**Assigned task:**
Copy all the lines of the data that include the word "Share".

[Stored items]
↓↓↓

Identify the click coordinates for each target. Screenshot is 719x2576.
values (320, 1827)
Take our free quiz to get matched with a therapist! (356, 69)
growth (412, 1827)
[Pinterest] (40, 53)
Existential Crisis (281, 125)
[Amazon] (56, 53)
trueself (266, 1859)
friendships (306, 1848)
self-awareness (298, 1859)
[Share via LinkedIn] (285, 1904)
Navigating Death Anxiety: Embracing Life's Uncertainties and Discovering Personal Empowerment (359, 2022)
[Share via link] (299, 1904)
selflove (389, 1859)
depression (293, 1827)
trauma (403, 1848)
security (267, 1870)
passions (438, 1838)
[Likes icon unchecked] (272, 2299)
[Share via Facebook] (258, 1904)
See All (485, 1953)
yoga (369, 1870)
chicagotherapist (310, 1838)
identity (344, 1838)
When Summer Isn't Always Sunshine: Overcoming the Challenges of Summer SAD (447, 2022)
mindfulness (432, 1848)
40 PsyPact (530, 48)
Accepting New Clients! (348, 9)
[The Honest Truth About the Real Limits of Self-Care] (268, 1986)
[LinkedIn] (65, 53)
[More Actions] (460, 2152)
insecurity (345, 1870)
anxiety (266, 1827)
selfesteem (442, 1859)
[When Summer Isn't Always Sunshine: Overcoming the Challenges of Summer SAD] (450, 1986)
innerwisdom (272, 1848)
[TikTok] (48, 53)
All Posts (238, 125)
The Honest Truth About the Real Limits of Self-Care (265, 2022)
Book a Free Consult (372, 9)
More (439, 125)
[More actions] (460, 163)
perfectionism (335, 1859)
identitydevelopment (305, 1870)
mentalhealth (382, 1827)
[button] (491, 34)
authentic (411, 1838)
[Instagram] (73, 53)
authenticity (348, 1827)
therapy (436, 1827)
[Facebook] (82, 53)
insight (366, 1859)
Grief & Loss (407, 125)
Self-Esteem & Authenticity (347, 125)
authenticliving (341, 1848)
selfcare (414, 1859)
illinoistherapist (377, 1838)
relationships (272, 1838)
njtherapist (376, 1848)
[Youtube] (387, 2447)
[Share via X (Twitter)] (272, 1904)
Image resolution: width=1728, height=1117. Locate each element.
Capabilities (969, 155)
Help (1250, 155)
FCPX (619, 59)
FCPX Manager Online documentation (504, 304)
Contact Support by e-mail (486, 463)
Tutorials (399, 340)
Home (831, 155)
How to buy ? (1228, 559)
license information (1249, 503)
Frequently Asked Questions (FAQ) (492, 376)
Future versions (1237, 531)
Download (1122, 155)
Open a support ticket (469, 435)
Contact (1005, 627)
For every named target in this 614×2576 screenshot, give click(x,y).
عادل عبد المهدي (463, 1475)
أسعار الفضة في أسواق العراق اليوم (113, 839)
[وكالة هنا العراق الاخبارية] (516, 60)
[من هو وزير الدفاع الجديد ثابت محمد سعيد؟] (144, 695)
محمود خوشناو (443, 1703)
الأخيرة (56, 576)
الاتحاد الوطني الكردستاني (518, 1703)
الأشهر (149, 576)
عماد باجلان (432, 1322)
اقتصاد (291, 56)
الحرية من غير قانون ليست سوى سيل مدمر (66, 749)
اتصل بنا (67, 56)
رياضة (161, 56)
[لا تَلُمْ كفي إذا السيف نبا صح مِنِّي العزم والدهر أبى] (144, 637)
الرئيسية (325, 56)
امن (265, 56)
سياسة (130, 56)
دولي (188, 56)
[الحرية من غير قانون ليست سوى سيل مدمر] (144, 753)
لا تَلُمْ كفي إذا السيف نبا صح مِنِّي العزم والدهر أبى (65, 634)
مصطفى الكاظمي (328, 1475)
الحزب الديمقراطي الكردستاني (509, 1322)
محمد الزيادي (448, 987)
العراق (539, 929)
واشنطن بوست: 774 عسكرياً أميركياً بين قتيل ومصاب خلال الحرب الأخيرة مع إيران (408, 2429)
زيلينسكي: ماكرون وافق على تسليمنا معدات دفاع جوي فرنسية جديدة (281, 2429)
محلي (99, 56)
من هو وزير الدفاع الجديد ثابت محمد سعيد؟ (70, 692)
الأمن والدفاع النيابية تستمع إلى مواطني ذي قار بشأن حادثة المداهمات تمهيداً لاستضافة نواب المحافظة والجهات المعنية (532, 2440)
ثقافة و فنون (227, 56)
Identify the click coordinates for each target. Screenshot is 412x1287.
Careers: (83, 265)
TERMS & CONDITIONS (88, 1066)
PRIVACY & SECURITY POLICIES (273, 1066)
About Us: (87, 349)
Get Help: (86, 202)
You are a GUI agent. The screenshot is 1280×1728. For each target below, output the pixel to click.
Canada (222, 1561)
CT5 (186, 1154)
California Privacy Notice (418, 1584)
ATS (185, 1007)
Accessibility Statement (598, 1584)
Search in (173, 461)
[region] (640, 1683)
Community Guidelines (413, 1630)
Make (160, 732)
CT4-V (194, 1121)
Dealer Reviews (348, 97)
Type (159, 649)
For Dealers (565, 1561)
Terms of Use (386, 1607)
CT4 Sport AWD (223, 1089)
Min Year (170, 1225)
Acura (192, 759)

↑↑↑

**Task output:**
[Share via LinkedIn] (285, 1904)
[Share via link] (299, 1904)
[Share via Facebook] (258, 1904)
[Share via X (Twitter)] (272, 1904)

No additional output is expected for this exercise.